Había estado caminando en el tiempo toda la noche a su lado y fue al despertar cuando supo que ya no estaba a su lado. Se había vuelto a esconder, pero esta vez no estaba tan segura de que la fuera a encontrar. Y odió estar jugando al escondite otra vez. Cada vez que se quedaba buscándola, echaba de menos que no estuviera con ella para darle abrazos.
Abrió el frigorifico por si se le hubiera ocurrido quedarse desayunando en un descuido y sacó el cartón de leche y se dispuso a empezar el día con energía. Se aseguro de que allí no estaba y cerro la nevera de un suspiro. Se preparó un gran café con leche caliente y no vió nada que le hiciera sospechar que su vida había estado por allí.
Encendió el televisor por si éste le daba alguna pista de donde debía buscar. Pero se bebió el café y se cansó de escuchar malas noticias que no eran suyas, así que lo apagó. Sabía que no era el lugar dónde habría decidido irse.
Mientras se duchaba pensó en llamarla, pero eso era tampa y decidió seguir buscandola después de pasar la mañana haciendo aquel curso sobre la alimentación de las vidas. Era algo insuficiente pero muy nutritivo para el día a día.

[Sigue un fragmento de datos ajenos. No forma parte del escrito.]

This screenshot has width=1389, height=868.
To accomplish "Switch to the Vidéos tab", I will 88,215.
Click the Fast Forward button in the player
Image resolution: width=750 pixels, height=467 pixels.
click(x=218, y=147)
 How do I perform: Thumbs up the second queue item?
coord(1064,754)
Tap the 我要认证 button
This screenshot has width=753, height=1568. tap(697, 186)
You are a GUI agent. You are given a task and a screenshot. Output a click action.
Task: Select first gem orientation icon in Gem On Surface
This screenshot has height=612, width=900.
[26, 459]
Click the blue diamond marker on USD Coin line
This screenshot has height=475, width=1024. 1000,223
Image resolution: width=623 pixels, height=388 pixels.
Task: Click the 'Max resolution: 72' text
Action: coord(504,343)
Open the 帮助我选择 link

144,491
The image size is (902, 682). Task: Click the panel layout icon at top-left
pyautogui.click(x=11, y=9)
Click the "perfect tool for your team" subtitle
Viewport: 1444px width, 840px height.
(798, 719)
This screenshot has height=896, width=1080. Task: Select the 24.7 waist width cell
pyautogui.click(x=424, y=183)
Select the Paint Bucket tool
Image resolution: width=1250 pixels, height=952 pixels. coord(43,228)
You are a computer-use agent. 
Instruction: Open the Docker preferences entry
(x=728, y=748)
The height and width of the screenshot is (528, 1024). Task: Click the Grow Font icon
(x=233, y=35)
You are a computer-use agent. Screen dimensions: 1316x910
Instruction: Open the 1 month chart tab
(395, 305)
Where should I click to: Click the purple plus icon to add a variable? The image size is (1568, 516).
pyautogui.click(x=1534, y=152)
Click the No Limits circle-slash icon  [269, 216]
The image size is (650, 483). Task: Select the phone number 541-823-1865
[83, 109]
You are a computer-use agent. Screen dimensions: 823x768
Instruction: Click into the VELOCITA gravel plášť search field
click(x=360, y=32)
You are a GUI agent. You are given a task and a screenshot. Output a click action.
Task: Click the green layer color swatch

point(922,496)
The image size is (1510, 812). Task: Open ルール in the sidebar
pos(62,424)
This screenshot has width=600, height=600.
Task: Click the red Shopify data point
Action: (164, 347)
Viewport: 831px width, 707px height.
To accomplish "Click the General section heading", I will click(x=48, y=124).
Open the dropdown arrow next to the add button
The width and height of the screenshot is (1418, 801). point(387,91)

Volvió a casa después de la jornada y cocinó para dos. Recogió las cosas y se fue a dar una vuelta. Caminó por todas las calles encontrando muchas vidas solitarías hasta que se hizo de noche y se pasó por el bar de abajo para poder subir al cielo y encontrarse otra vez con la vida escondida.
26 de octubre de 2008
Viaje al pasado presente
Llevaba una bolsita colgada del cuello y en ella guardaba todo el tiempo que iba ganando. Sólo la abría para pagar impuestos de obligaciones y comprar un poco de vida. Un dia, después de mucho tiempo ahorrado, fue al bar de abajo y pidió una jarra de besos y alas. Pagó con todo lo que había en la bolsita y se quedó sin tiempo. Entonces, olvidando lo que siempre recuerda escuchó como la cama llamaba desde arriba. Se fue a dormir, ya que no le quedaba nada dentro de la bolsita. Viajó con las alas tres pisos y llegó al cielo.